I do not have many such ... I have always felt there was a world 'on the other side of the veil', but rarely have had direct access to it ... I once read that a contemplative had said the purpose of prayer is to wear thin the veil between the world and eternity ...

One memory that came to mind as I read your post is an old and vague memory as a child of our local newspaper printing a photograph of a cloud structure that it said was definitively the face of God ... another is of a dream I had years ago, which has stayed with me, of the most beautiful woman one can imagine, talking to me; she had the blackest of hair and the most vivid electric blue eyes.... I have never met her, but think of her from time to time and wonder who she was. She felt not of this world.

In terms of UMS, I agree exactly with your sentiments: I searched and searched and studied, but only in UMS have I found what my heart was looking for: its' synergy/energy of integration. When I started the programme I had been offered places on various academic PhD programmes, but they felt too much located in the head rather than the heart.

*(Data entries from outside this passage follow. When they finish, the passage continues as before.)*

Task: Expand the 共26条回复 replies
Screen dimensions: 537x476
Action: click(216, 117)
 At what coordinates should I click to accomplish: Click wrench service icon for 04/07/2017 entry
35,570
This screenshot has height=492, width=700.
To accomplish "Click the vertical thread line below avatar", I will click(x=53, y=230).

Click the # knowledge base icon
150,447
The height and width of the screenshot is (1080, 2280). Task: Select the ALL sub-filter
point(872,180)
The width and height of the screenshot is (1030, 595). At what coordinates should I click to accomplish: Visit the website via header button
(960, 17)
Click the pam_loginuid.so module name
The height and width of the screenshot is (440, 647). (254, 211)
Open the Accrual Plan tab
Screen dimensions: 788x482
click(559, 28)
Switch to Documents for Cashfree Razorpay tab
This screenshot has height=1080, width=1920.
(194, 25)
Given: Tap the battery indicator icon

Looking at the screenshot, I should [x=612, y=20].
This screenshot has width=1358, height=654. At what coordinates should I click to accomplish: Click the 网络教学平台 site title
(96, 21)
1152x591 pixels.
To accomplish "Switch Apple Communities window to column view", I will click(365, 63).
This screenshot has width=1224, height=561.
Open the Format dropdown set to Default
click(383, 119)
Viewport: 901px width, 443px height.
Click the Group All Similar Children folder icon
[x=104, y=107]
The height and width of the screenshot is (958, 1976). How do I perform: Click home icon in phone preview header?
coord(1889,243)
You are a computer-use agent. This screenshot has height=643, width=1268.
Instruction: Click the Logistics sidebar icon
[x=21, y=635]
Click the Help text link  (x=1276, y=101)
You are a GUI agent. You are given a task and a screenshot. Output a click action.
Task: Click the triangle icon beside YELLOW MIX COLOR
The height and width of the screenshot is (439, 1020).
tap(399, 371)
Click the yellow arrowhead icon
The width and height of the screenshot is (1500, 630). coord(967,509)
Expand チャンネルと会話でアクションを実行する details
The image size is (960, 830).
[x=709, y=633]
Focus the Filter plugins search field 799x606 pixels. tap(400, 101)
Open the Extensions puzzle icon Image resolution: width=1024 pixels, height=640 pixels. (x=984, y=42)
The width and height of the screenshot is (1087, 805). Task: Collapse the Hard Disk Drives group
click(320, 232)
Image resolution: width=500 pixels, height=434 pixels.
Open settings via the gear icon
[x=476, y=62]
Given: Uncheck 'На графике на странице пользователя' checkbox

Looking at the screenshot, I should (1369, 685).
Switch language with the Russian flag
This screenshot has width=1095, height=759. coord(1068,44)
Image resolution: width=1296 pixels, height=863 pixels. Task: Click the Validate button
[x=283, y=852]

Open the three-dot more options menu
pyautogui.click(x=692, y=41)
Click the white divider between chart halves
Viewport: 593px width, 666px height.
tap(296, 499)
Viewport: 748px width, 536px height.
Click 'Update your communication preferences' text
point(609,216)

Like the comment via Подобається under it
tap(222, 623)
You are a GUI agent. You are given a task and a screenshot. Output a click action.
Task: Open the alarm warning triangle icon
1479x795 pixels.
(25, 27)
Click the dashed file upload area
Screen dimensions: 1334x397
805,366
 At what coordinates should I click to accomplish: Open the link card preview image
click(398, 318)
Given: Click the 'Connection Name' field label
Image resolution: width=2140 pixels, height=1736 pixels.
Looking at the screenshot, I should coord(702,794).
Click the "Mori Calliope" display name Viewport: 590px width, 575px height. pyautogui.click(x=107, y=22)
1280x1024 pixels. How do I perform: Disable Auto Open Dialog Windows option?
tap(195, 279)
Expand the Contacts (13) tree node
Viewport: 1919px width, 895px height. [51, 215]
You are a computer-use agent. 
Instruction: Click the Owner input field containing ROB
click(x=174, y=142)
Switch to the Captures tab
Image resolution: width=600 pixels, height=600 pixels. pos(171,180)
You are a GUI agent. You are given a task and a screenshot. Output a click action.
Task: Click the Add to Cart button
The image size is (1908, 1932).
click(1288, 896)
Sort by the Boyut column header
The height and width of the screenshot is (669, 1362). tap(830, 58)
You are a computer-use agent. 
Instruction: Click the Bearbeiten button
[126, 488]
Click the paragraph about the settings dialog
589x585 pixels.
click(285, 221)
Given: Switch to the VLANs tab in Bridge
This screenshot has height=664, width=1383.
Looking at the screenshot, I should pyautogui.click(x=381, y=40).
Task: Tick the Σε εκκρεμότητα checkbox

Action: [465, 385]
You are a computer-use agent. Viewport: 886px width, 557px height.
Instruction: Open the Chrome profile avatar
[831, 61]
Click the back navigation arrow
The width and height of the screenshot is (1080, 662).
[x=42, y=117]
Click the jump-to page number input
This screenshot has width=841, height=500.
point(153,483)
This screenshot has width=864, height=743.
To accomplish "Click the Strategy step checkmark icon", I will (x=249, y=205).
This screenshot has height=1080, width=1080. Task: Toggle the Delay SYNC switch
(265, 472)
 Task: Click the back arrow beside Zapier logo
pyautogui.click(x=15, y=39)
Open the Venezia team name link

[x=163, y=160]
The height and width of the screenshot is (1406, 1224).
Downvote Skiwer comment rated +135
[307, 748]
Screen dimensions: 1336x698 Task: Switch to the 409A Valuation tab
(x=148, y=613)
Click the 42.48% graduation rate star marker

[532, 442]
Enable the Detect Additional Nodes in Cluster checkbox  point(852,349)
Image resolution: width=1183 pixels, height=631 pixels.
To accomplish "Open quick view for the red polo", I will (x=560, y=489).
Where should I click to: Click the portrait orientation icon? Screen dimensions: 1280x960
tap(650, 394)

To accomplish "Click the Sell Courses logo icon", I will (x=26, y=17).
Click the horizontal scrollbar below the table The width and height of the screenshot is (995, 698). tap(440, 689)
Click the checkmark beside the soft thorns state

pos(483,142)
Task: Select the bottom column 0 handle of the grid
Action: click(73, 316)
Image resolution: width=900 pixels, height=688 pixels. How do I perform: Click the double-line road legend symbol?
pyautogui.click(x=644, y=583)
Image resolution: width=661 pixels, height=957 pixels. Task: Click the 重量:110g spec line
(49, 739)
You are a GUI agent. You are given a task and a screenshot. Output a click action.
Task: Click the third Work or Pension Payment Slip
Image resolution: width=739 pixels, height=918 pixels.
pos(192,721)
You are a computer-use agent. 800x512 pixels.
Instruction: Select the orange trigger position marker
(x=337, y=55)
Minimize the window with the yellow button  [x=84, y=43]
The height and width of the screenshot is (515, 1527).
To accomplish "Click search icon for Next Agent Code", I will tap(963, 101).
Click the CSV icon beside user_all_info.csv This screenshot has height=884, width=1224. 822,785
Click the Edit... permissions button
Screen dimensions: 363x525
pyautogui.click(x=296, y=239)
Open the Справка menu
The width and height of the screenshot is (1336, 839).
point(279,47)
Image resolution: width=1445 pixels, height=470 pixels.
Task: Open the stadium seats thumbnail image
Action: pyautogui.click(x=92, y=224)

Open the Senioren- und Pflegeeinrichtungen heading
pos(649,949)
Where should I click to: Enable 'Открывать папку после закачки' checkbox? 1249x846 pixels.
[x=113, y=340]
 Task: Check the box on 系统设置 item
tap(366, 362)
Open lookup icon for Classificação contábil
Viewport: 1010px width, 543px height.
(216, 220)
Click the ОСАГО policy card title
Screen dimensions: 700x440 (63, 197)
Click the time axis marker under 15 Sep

Your post also reminded me of a couple of other texts, not sure if you have come across them. One is my Evans-Wentz (the translater of the Book of the Dead): he published extensive research he had undertaken on sighting of what he termed fairies in Cornwall, Wales and Ireland, (or presences from that other realm), it was called, The Fairy Faith of the Celtic Folk. I have it on my shelf and it is gripping, first hand accounts from country people that are very persuasive.

The other book (also on my shelf!) is, The Story of San Michelle, by Axel Munthe, his autobiography of creating an animal sanctuary at the turn of the 19th/20th centuries on the Island of Capri, and stopping the shooting of migrating songbirds there. It is not the easiest of reads though. In it he tells a story of a vision not that different to that as described by you. That might be available on line, I will have a quick look now and report back ...

Here you go:

https://archive.org/details/storyofsanmichel005356mbp

Oh and isn't the net a wonderful thing - here is the Evans-Wentz text complete!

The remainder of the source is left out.